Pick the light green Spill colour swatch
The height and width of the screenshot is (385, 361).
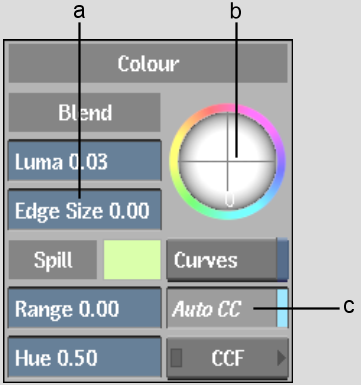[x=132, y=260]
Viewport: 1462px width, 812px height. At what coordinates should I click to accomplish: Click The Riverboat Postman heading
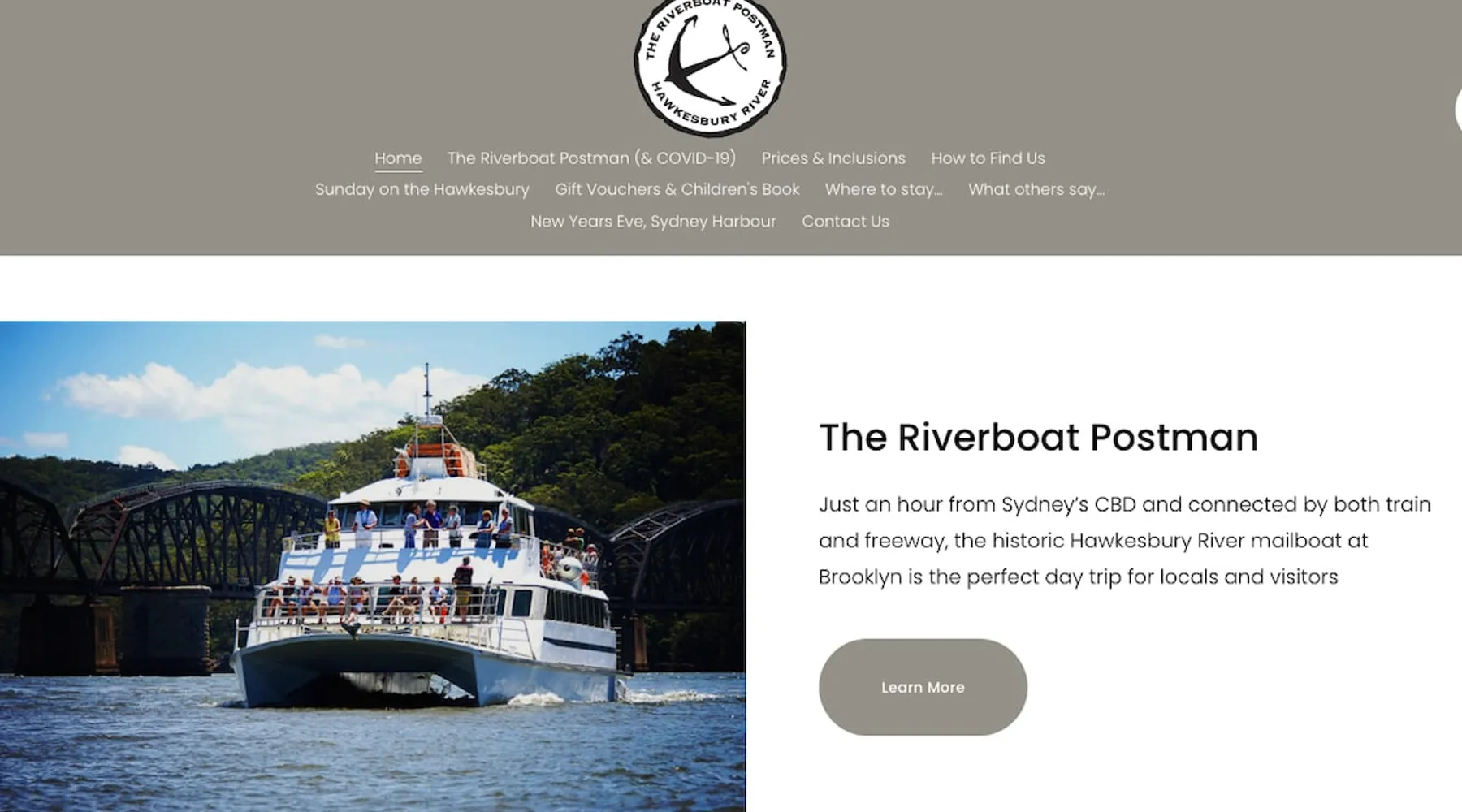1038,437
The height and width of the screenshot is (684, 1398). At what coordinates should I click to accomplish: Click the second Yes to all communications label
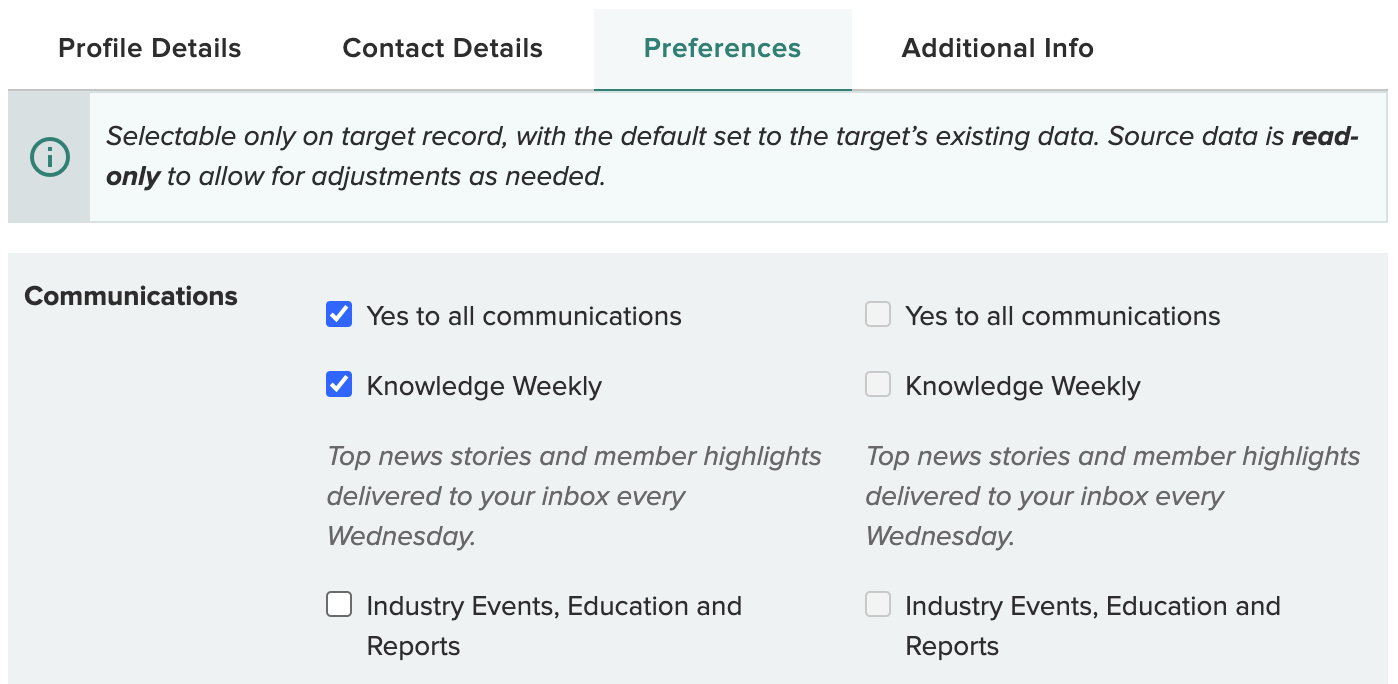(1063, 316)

*Work request*
With the pictures removed, return the data above word for word.

*Finished task*
Pick the light green Spill colour swatch
The height and width of the screenshot is (385, 361).
[x=132, y=260]
Viewport: 1462px width, 812px height. At what coordinates should I click to accomplish: Click The Riverboat Postman heading
1038,437
The height and width of the screenshot is (684, 1398). At what coordinates should I click to accomplish: Click the second Yes to all communications label
(1063, 316)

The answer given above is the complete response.